Mailing List Archive

Re: Updates on SRS crypto
On Fri, Feb 20, 2004 at 02:20:16PM -0600, Seth Goodman wrote:
> > [Brian Candler]
> > Well, I don't really care about that, see above.
>
> I care about that. Forged addresses are an excellent spam detector

Today maybe, but not for long if SPF is widely implemented.

> While SPF does not prevent spamming, it forces spammers
> to do so with their addresses exposed, which makes tracking and blacklisting
> more effective. Just as this will put ISP's feet to the fire with regard to
> risking their outgoing mail connectivity if they don't act aggressively, it
> also puts registrars feet to the fire in terms of who they register a domain
> for.

Not really. What about if the spammer has connectivity through "fooisp.net"?
She can send out mail with anything@fooisp.net as the return address. She
doesn't even have to use one of her own domains. All you have learned is
that they sent via fooisp.net, which is *exactly* the same information as
you would get by looking at their IP address. An IP blacklist approach will
continue to work if you want to hurt fooisp for harbouring spammers, and SPF
has gained you exactly nothing.

> > And unless SPF is implemented 100%, we will still have to deal with
> > the fallout from joe jobs.
>
> Not necessarily. You can choose how to deal with SPF softfail or SPF
> unknown yourself. At any point, you can decide to reject anything that does
> not give an explicit SPF pass. Your mailer, your rules.

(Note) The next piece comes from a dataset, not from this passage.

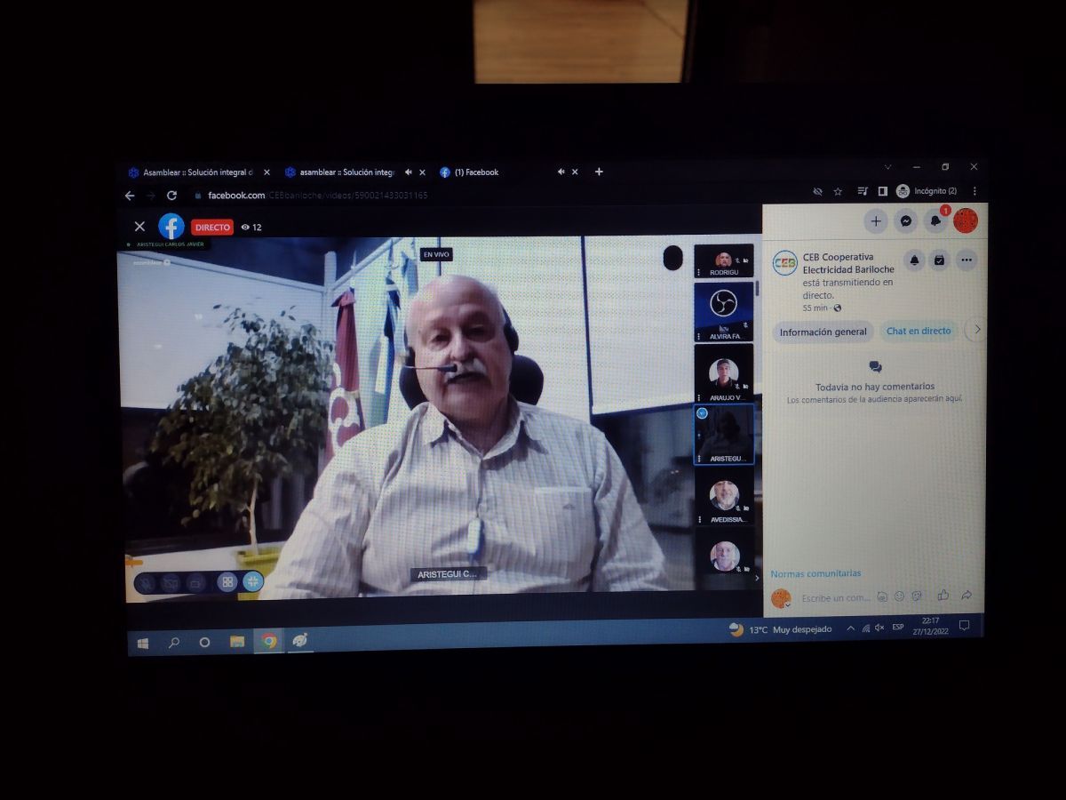Close the live video with the X button
1066x800 pixels.
click(139, 227)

Sure - you can have a policy which says "if you choose not to implement SPF,
then I choose not to talk to you". But to be useful, you are assuming that
SPF becomes the de-facto norm / best practice. I would argue that since SPF
adds complexity and breaks legitimate users for a small or negligible
long-term benefit, I think it's far from certain that the whole world will
share your view.

Of course, I risk my life by stating such views on a list composed of people
who are almost by definition pro-SPF :-)

> Assuming that you
> do the rejections before DATA, the senders will receive DSN's and will know
> exactly what happened. If they absolutely can't get SPF implemented on
> their domain, you can always whitelist them.

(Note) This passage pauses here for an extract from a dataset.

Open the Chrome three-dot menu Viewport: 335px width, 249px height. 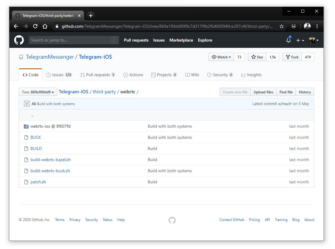pyautogui.click(x=317, y=26)
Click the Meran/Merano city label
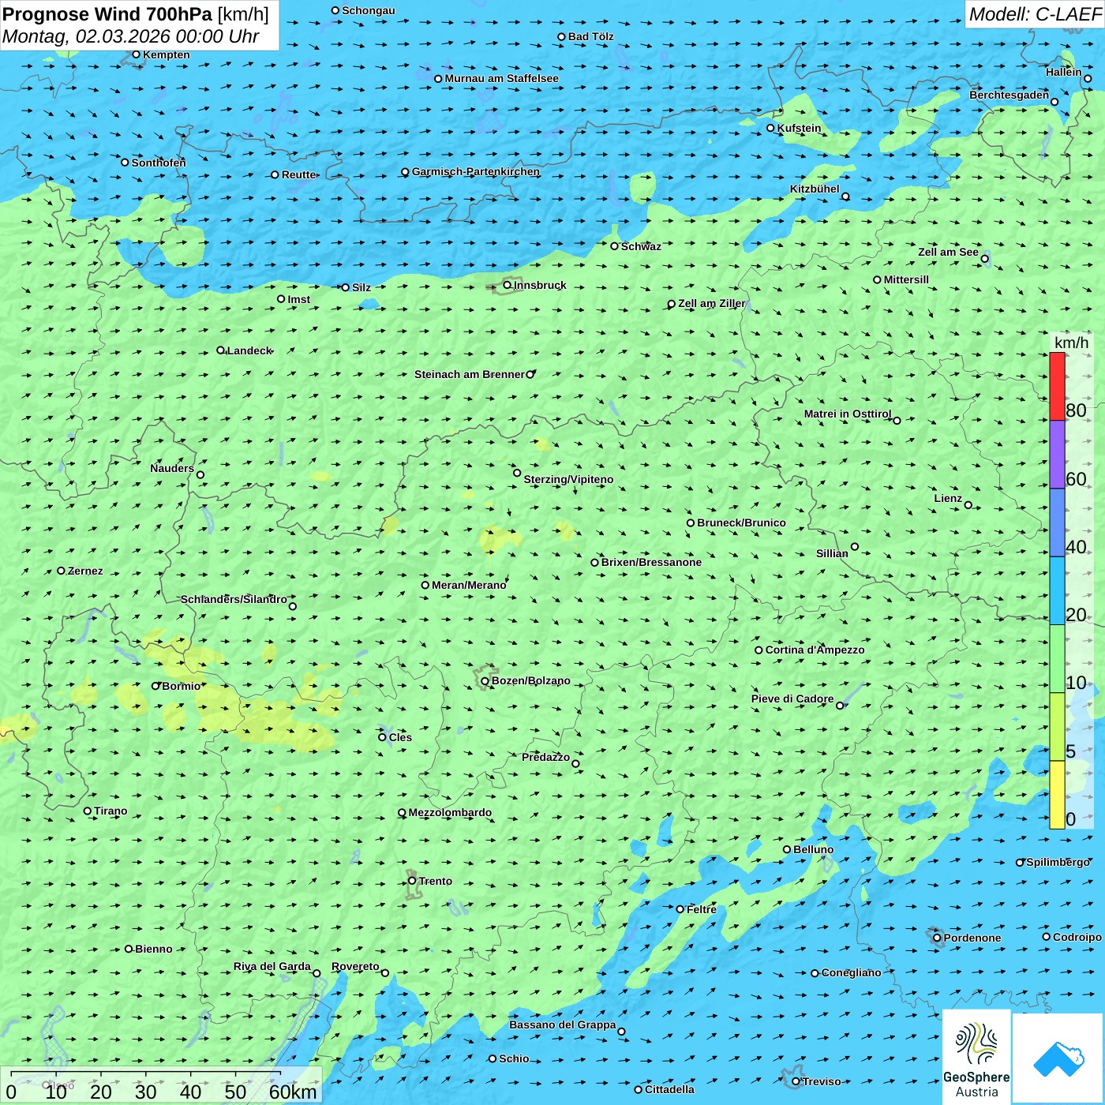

Yes that's true, as with any other aggressive policy which restricts your
E-mail connectivity.

Personally, I like E-mail to just work, and I have not joined in the
anti-spam arms race except for IP-based blacklists. More importantly for me,
even simple whitelists do not scale well to the ISP environment (notice that
pobox.com don't let users manage their own whitelists, for exactly this
reason).

Regards,

Brian.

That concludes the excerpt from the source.